What you have to do
Retype all of the data. Every line must match exactly.

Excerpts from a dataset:
=== Section Start ===

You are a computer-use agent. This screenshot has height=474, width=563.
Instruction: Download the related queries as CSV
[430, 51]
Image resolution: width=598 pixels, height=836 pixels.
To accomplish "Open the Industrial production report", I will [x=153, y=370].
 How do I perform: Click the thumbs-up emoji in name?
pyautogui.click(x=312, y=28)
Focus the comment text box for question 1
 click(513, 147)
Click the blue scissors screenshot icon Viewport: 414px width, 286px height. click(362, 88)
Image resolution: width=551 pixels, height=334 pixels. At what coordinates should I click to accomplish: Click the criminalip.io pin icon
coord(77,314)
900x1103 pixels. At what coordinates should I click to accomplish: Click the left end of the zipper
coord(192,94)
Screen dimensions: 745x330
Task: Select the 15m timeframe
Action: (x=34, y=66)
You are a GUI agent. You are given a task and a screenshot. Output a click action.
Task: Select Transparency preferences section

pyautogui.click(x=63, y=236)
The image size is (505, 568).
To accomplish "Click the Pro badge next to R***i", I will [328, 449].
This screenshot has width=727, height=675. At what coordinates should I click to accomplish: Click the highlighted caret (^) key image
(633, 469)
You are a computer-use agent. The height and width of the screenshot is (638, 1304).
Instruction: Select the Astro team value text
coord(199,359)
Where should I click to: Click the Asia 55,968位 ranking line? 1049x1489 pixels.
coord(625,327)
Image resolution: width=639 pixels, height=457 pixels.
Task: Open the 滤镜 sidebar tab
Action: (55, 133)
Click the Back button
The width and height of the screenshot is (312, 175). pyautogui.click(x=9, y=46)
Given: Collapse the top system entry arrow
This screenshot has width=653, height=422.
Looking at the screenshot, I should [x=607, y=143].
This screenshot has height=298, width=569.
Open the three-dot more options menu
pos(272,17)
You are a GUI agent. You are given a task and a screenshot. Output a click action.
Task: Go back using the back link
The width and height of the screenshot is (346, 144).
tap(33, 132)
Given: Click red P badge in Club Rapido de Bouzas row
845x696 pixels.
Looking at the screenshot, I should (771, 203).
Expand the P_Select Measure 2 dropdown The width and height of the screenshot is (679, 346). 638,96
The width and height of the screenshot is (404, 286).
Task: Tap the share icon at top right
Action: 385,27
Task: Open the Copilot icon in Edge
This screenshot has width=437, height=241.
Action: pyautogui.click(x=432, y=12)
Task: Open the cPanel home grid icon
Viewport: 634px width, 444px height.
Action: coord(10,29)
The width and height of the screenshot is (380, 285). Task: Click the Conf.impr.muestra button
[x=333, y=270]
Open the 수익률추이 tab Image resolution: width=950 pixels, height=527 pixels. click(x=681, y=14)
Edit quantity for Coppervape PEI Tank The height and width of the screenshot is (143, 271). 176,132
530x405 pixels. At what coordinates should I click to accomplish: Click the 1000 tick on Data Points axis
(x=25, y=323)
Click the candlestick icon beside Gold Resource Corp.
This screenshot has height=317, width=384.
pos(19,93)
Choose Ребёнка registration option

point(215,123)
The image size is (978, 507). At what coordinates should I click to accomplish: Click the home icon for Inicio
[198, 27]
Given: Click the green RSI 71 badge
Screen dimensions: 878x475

=== Section End ===

Response area
You are a computer-use agent. This screenshot has height=474, width=563.
Instruction: Download the related queries as CSV
[430, 51]
Image resolution: width=598 pixels, height=836 pixels.
To accomplish "Open the Industrial production report", I will [x=153, y=370].
 How do I perform: Click the thumbs-up emoji in name?
pyautogui.click(x=312, y=28)
Focus the comment text box for question 1
 click(513, 147)
Click the blue scissors screenshot icon Viewport: 414px width, 286px height. click(362, 88)
Image resolution: width=551 pixels, height=334 pixels. At what coordinates should I click to accomplish: Click the criminalip.io pin icon
coord(77,314)
900x1103 pixels. At what coordinates should I click to accomplish: Click the left end of the zipper
coord(192,94)
Screen dimensions: 745x330
Task: Select the 15m timeframe
Action: (x=34, y=66)
You are a GUI agent. You are given a task and a screenshot. Output a click action.
Task: Select Transparency preferences section

pyautogui.click(x=63, y=236)
The image size is (505, 568).
To accomplish "Click the Pro badge next to R***i", I will [328, 449].
This screenshot has width=727, height=675. At what coordinates should I click to accomplish: Click the highlighted caret (^) key image
(633, 469)
You are a computer-use agent. The height and width of the screenshot is (638, 1304).
Instruction: Select the Astro team value text
coord(199,359)
Where should I click to: Click the Asia 55,968位 ranking line? 1049x1489 pixels.
coord(625,327)
Image resolution: width=639 pixels, height=457 pixels.
Task: Open the 滤镜 sidebar tab
Action: (55, 133)
Click the Back button
The width and height of the screenshot is (312, 175). pyautogui.click(x=9, y=46)
Given: Collapse the top system entry arrow
This screenshot has width=653, height=422.
Looking at the screenshot, I should [x=607, y=143].
This screenshot has height=298, width=569.
Open the three-dot more options menu
pos(272,17)
You are a GUI agent. You are given a task and a screenshot. Output a click action.
Task: Go back using the back link
The width and height of the screenshot is (346, 144).
tap(33, 132)
Given: Click red P badge in Club Rapido de Bouzas row
845x696 pixels.
Looking at the screenshot, I should (771, 203).
Expand the P_Select Measure 2 dropdown The width and height of the screenshot is (679, 346). 638,96
The width and height of the screenshot is (404, 286).
Task: Tap the share icon at top right
Action: 385,27
Task: Open the Copilot icon in Edge
This screenshot has width=437, height=241.
Action: pyautogui.click(x=432, y=12)
Task: Open the cPanel home grid icon
Viewport: 634px width, 444px height.
Action: coord(10,29)
The width and height of the screenshot is (380, 285). Task: Click the Conf.impr.muestra button
[x=333, y=270]
Open the 수익률추이 tab Image resolution: width=950 pixels, height=527 pixels. click(x=681, y=14)
Edit quantity for Coppervape PEI Tank The height and width of the screenshot is (143, 271). 176,132
530x405 pixels. At what coordinates should I click to accomplish: Click the 1000 tick on Data Points axis
(x=25, y=323)
Click the candlestick icon beside Gold Resource Corp.
This screenshot has height=317, width=384.
pos(19,93)
Choose Ребёнка registration option

point(215,123)
The image size is (978, 507). At what coordinates should I click to accomplish: Click the home icon for Inicio
[198, 27]
Given: Click the green RSI 71 badge
Screen dimensions: 878x475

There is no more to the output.